[Entries taken from a collection]
________
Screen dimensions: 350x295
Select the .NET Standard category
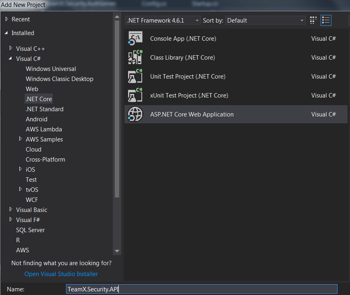[44, 109]
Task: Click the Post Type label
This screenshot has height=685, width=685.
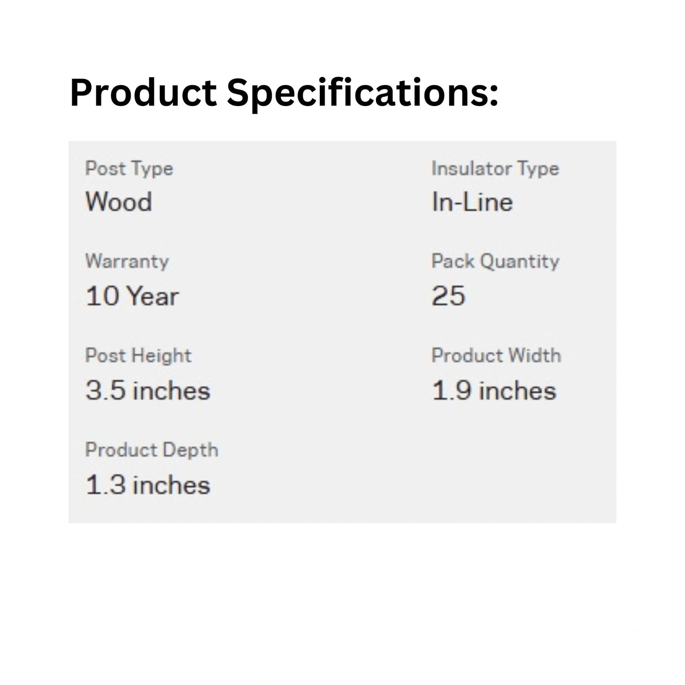Action: pyautogui.click(x=129, y=169)
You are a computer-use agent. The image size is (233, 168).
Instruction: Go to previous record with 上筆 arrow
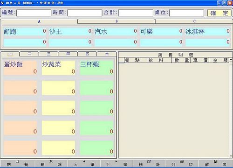coord(84,161)
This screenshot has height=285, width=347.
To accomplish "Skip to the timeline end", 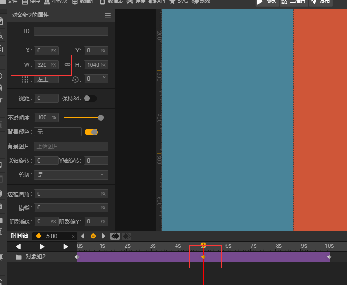I will click(65, 247).
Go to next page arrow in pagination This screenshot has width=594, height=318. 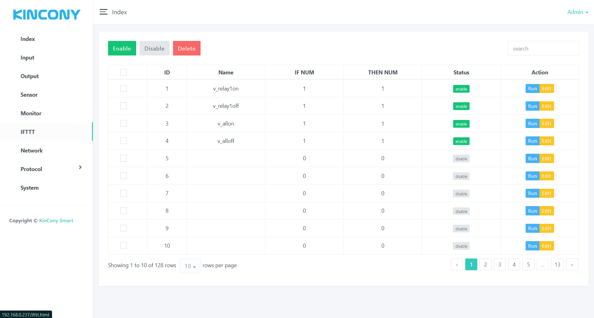click(572, 265)
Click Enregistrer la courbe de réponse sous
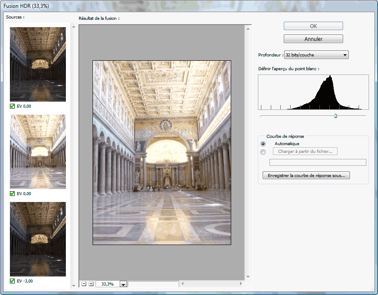The image size is (378, 295). tap(306, 175)

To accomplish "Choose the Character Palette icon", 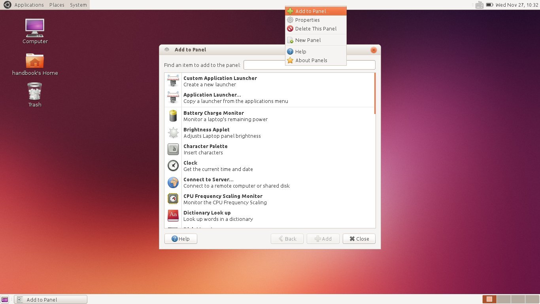I will [x=173, y=149].
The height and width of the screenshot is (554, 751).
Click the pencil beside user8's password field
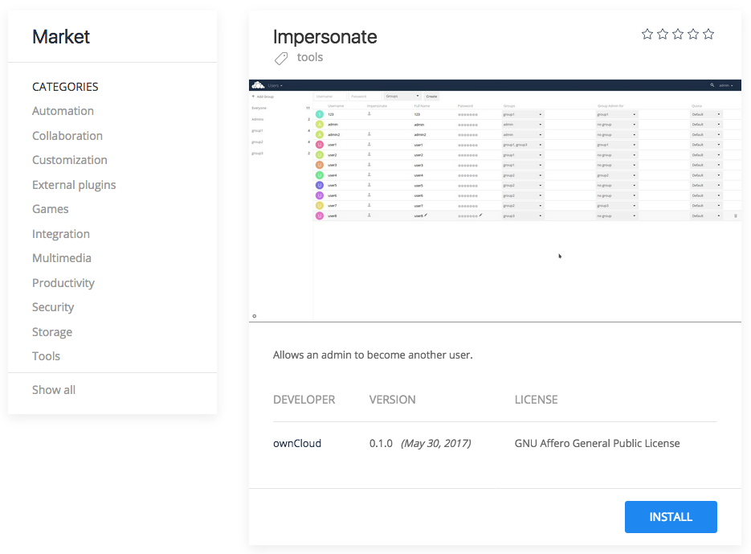click(480, 215)
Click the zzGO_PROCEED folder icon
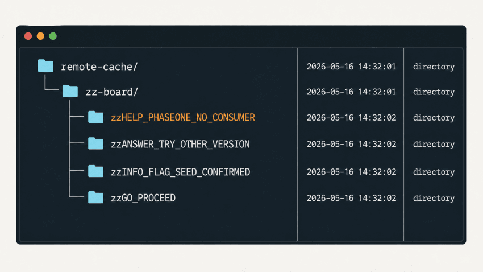 click(95, 197)
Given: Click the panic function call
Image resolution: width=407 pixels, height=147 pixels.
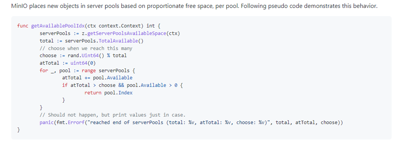Looking at the screenshot, I should pos(47,122).
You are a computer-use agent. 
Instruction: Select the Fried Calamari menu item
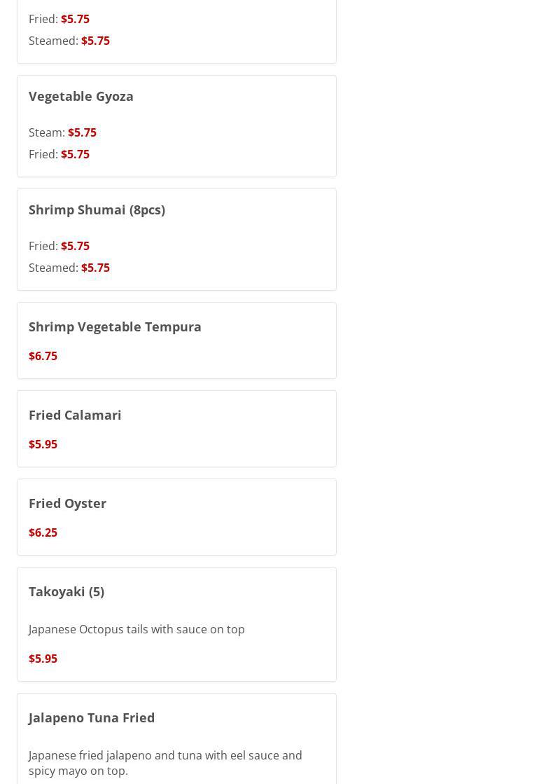(x=75, y=415)
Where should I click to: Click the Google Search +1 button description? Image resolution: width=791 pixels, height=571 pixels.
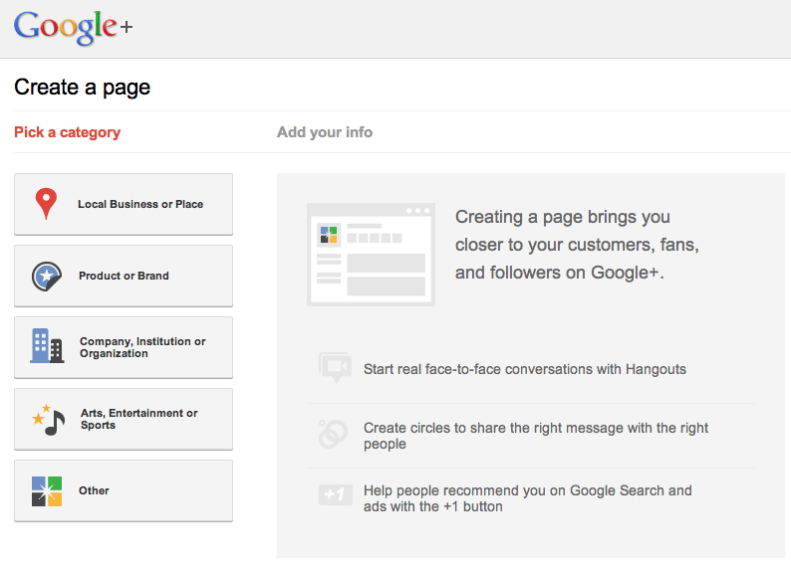(527, 498)
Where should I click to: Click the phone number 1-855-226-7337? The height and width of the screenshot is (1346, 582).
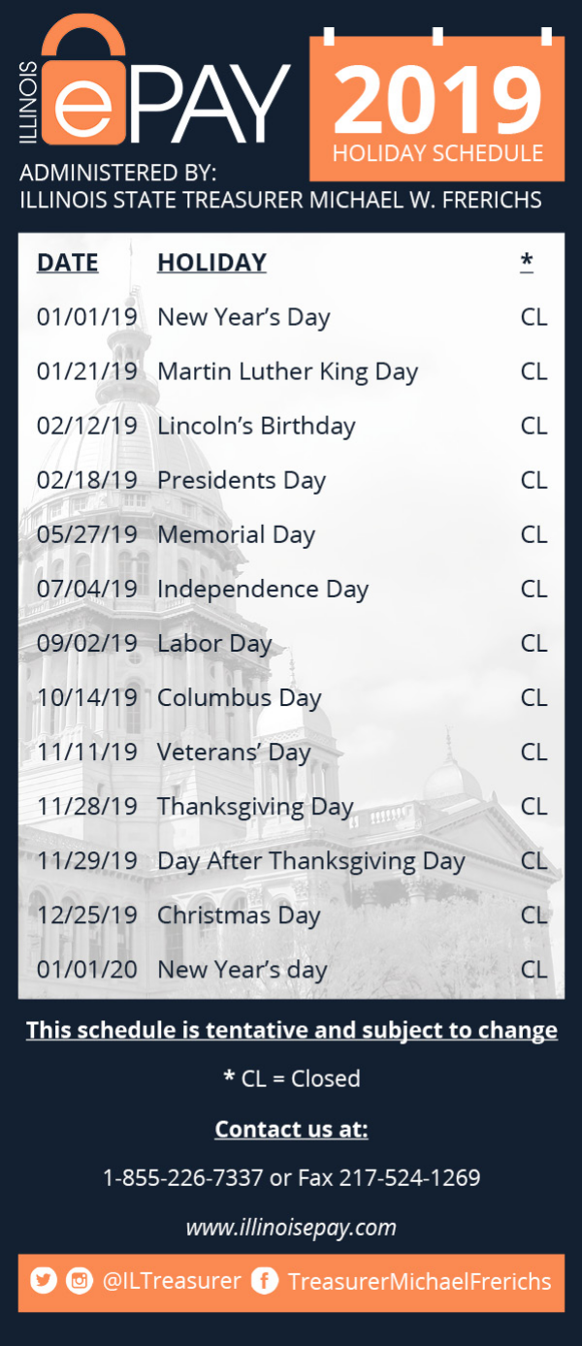[x=182, y=1177]

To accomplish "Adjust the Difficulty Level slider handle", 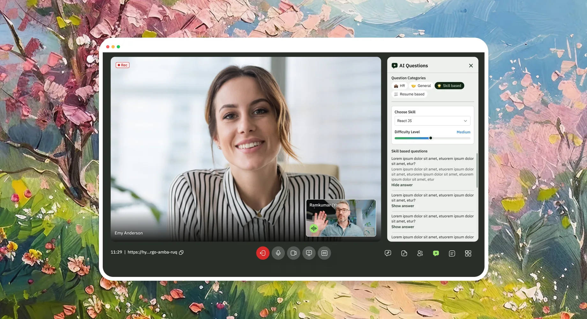I will [x=431, y=138].
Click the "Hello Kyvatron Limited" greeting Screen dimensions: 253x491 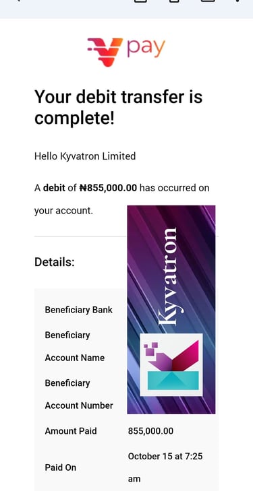pos(85,156)
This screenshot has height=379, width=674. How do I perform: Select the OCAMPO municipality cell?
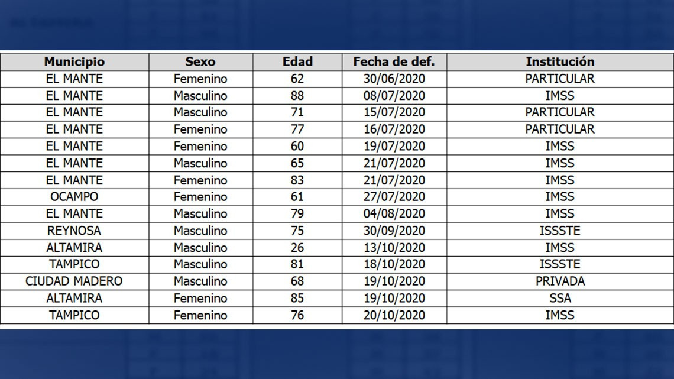click(x=74, y=197)
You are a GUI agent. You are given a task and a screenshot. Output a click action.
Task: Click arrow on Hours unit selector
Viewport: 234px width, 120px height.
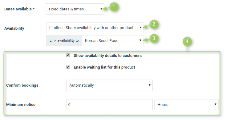215,104

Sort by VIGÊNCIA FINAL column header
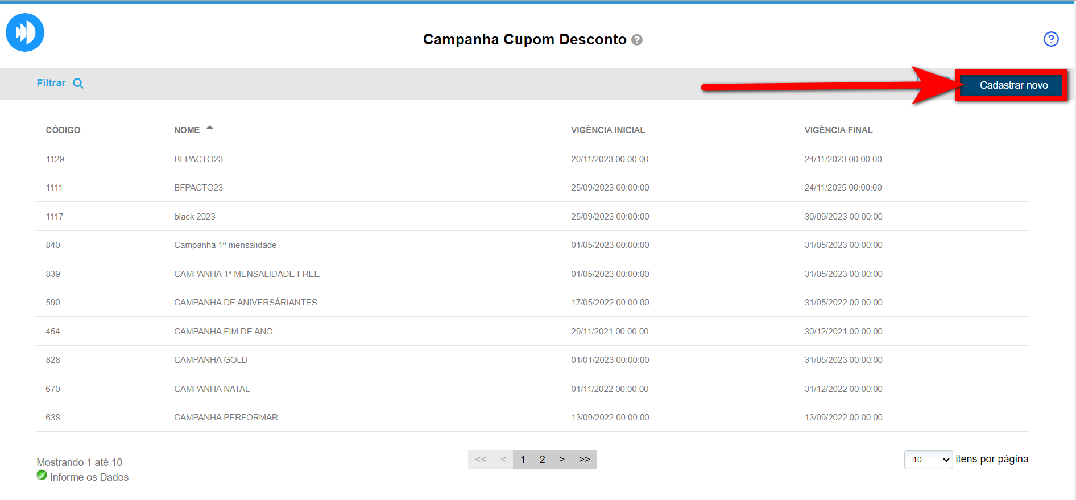838,130
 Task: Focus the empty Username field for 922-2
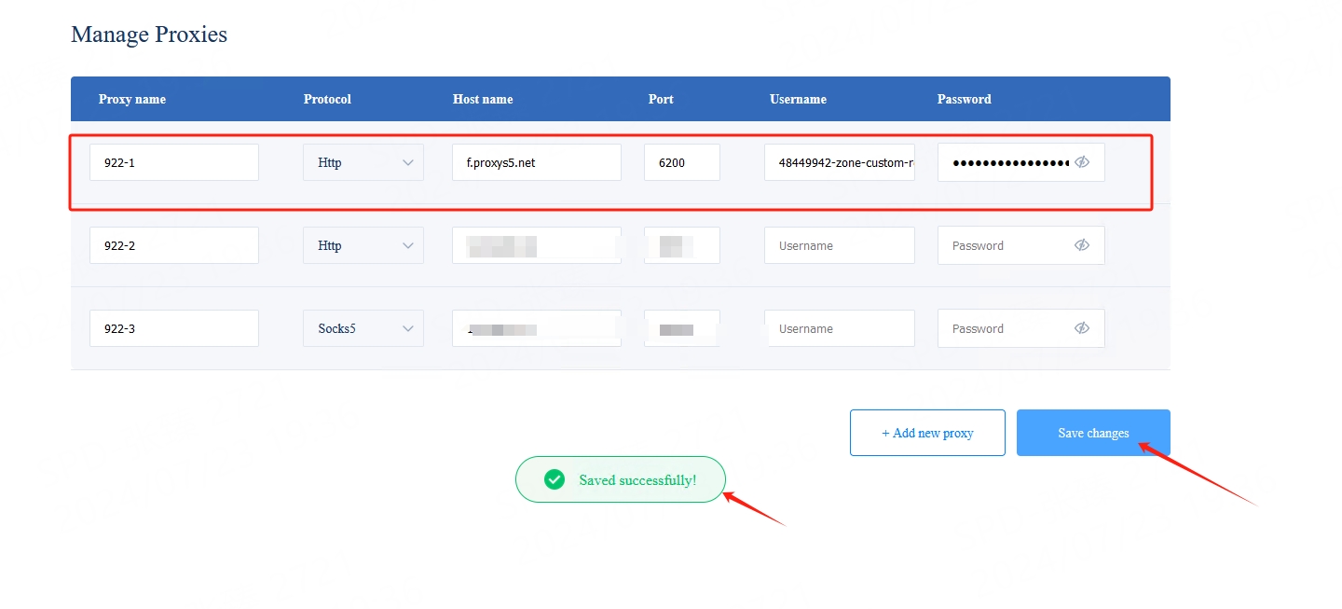[839, 245]
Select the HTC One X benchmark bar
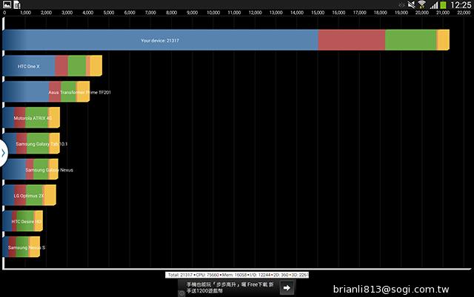The width and height of the screenshot is (474, 297). click(52, 66)
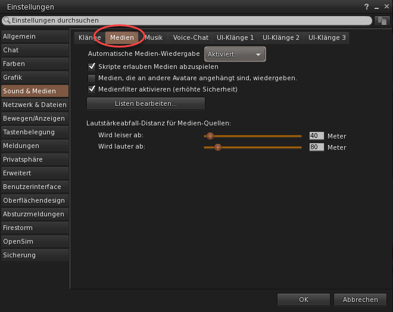Click the 'Listen bearbeiten...' button

pos(146,104)
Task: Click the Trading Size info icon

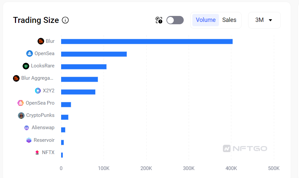Action: tap(65, 20)
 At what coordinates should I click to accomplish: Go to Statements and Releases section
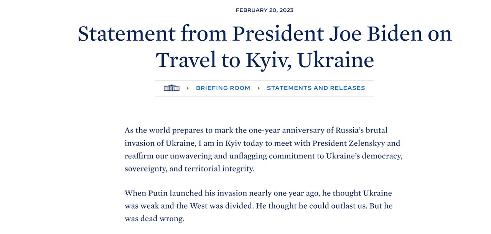pyautogui.click(x=316, y=88)
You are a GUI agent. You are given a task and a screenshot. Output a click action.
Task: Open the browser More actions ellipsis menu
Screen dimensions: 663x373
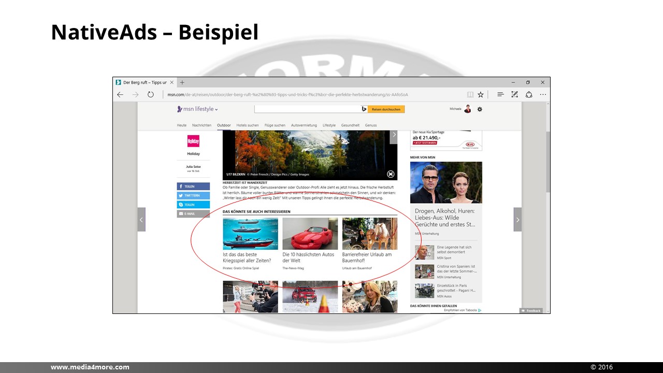click(x=543, y=95)
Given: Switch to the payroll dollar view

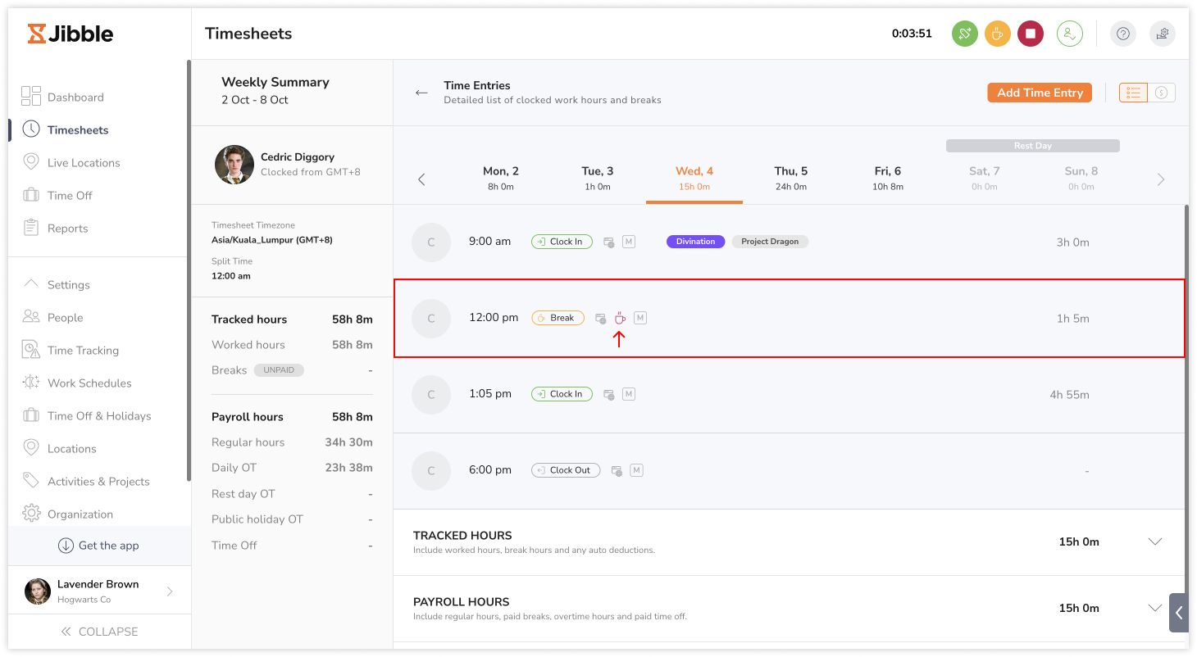Looking at the screenshot, I should [1161, 93].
________
__WHAT IS NEEDED__. Only lines with the word "computer" go in the answer. Take them all from the entries above.

__THE ANSWER__.
You are a computer-use agent. The image size is (233, 168).
You are a computer-use agent. 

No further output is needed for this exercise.